A 60-year-old gentleman presented with persistent angina 7 months after percutaneous coronary intervention to the proximal left anterior descending artery (LAD). Serial electrocardiographs and cardiac biomarkers were negative. Repeat coronary angiography revealed a patent stent with a myocardial bridge (MB) in the mid LAD (Panel A). A moderate ostial stenosis, with negative intracoronary physiology [normal instantaneous wave free ratio (iFR) and fractional flow reserve (FFR)] in the third diagonal. A Verrata pressure wire was advanced to the distal segment of the LAD (Panel B). An iFR of 0.86 was obtained (Panel D) and following administration of intravenous adenosine an FFR of 0.83 (Panel E). Handgrip isometric exercise was performed to assess the MB during increased inotropism (PanelsBi and Bii). Repeat FFR during exercise was positive 0.77 (Panel C). An iFR pullback revealed a pressure jump at the level of the MB (Panel F). A decision was made to optimize medical treatment, which improved symptoms. At follow up, the patient remains angina free.

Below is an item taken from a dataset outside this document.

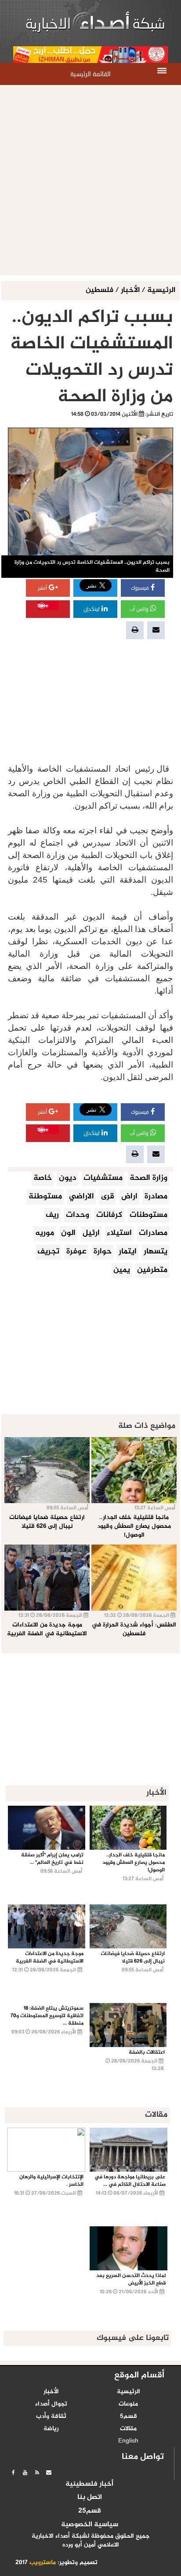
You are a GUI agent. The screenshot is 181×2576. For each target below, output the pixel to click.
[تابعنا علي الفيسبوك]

This case highlights the benefit of combining isometric exercise and coronary physiology in explaining persistent angina after percutaneous coronary intervention angina. MBs provide a unique challenge, as they are dynamic stenoses dependent on the degree of extravascular compression and intramyocardial tension. Assessment of resting physiology alone does not adequately assess the haemodynamic relevance of the MB during situations of increased inotropism. Of interest, the initial iFR of 0.86 suggested that the MB was haemodynamically significant, perhaps by limiting physiological interrogation to diastole. Compression of the epicardial segment by the MB increases intracoronary systolic pressure, and this may affect FFR values as they are obtained from whole-cycle, averaged pressure values, while iFR is obtained during diastole alone.